Mutable references are affine - this means they’re moved, never copied (like immutable references). This ensures that the unique borrow aspect is maintained. Now, when you call a function that takes a mutable borrow, Rust will re-borrow, and not move. Essentially it’s doing let retval = iter_value(&mut *self.next). Once that function returns, that (temporary) borrow expires and you’re left with the original borrow. The original borrow here is actually tied to the lifetime of &mut self in the next signature. Note that &mut self is not borrowing IterMut for 'a, but something less (just the function call, basically).
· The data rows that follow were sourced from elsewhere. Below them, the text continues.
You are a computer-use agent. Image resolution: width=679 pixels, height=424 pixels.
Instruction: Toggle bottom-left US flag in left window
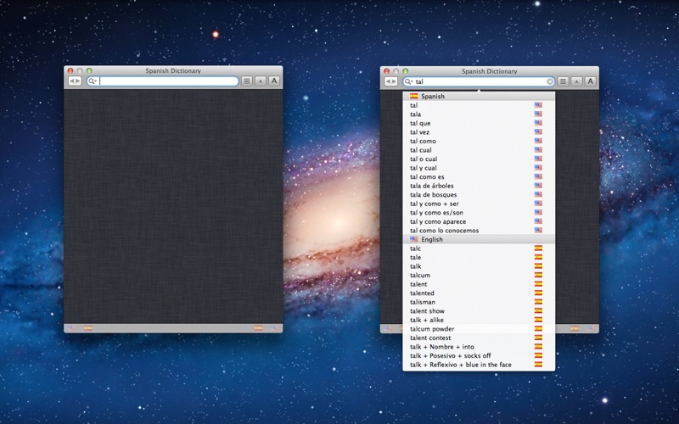[x=71, y=327]

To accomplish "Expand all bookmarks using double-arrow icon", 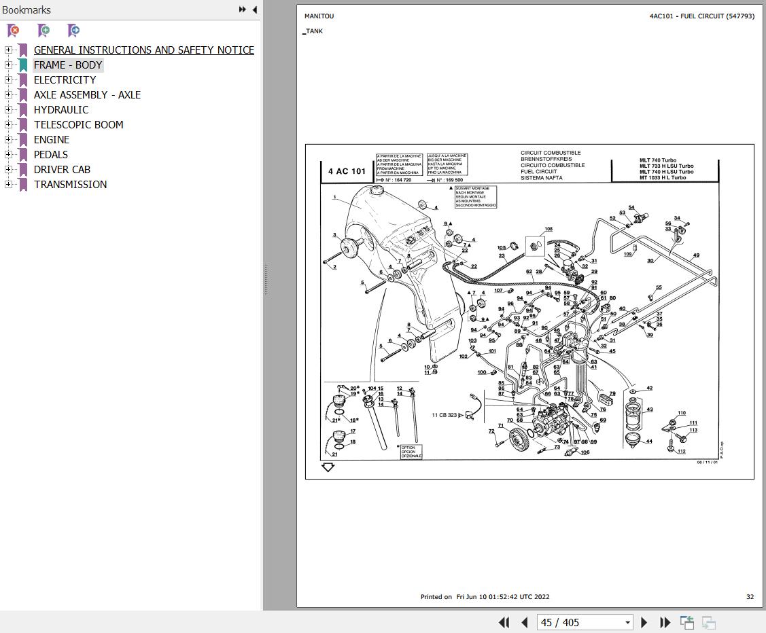I will (x=241, y=10).
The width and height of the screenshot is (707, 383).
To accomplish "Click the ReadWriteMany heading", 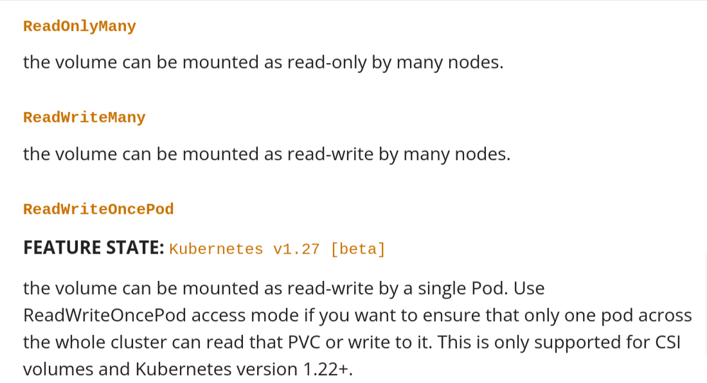I will coord(84,118).
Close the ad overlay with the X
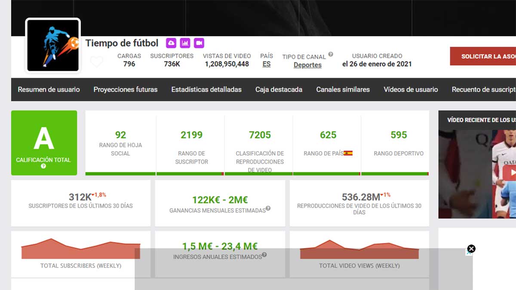 (471, 249)
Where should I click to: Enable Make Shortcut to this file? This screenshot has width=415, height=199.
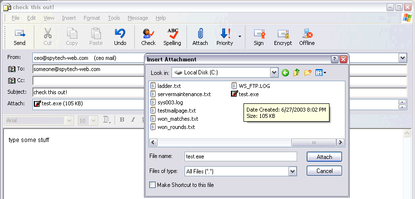coord(153,185)
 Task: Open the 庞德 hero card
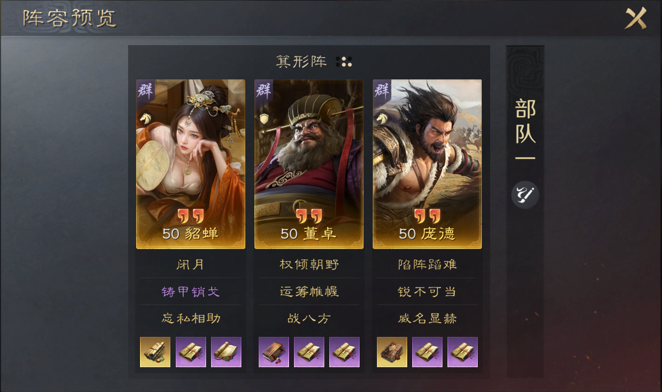point(427,164)
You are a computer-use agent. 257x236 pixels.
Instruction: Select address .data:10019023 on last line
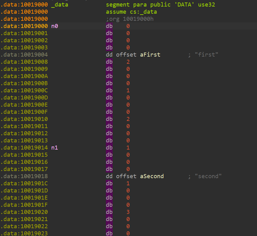tap(24, 233)
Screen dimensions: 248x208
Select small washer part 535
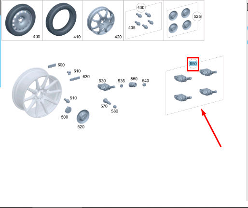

Now, what Rust is trying to prevent is your iterator from yielding a mutable reference to the same value. Given what I said about about &mut self being short, imagine you did the following:

let first = iter.next(); // mutable borrow lasts just for this call, which means we can call next() again below
let second = iter.next(); // what if you yielded the same reference as 'first'?

If Rust cannot prove that the above is impossible, it will not allow you to use &mut self to return &'a mut T. And you cannot attempt to “trick” it by using intermediate functions like iter_value and next_link because those just reborrow, as mentioned - ownership of the mutable reference stays with the IterMut.

The reason Gankro’s approach works is precisely because Option::take transfers ownership of the mutable reference from the iterator to the caller of take, which happens to be a temporary inside next. Once that ownership is transferred, Rust “knows” that you cannot yield that item again from the iterator because the iterator no longer is the owner of the mutable reference.

Does this make sense?


#17

Yes, for a second time! And many thanks as well. I know that the annotated 'a in the last two functions is irrelevant to the lifetime of self.next; I just opted to make it explicit to emphasize the signature.

This bit clarifies the reason of the failures very well for me.

So, would be correct to say that in this scenario, using a wrapper for the mutable reference is necessary? Accessing the value like in #2 I cause a move which reduces the lifetime to that of the local scope. In the other two I do not move but do short-lived reborrows. I need to move the borrow to somebody else and I can only do that if, so to say, I don’t “touch” the value inside (so use a wrapper!).


#18

Using safe code, I think so. You basically need something to move the mutable reference out of the iterator but leave the field in the iterator itself valid (that’s what Option::take provides - it moves the value out, but leaves a valid None in its place). So any wrapper you might write will likely look like an Option :slight_smile:.


#19

And there goes down the drain my challenge to tweak the iterator :). This one has been a very instructive example for me. One might feel like (perhaps from an “information” point of view), using a Link or wrapped Node should be equivalent. However, only the latter one seems suitable for safe code. Among the material I read so far this is the most striking* case of a nontirivial design choice being enforced to achieve safety requirements.

Thanks again for the wonderful explanations.

  • I must note that I am familiar with C but not a professional programmer, and this could be a rather dull example to those who are.

#20

Not at all - mutable iterators are hard to write in (safe) Rust. And, they pretty much throw the borrow system/variance/lifetimes kitchen sink at you, so it’s good learning material in that sense :slight_smile:.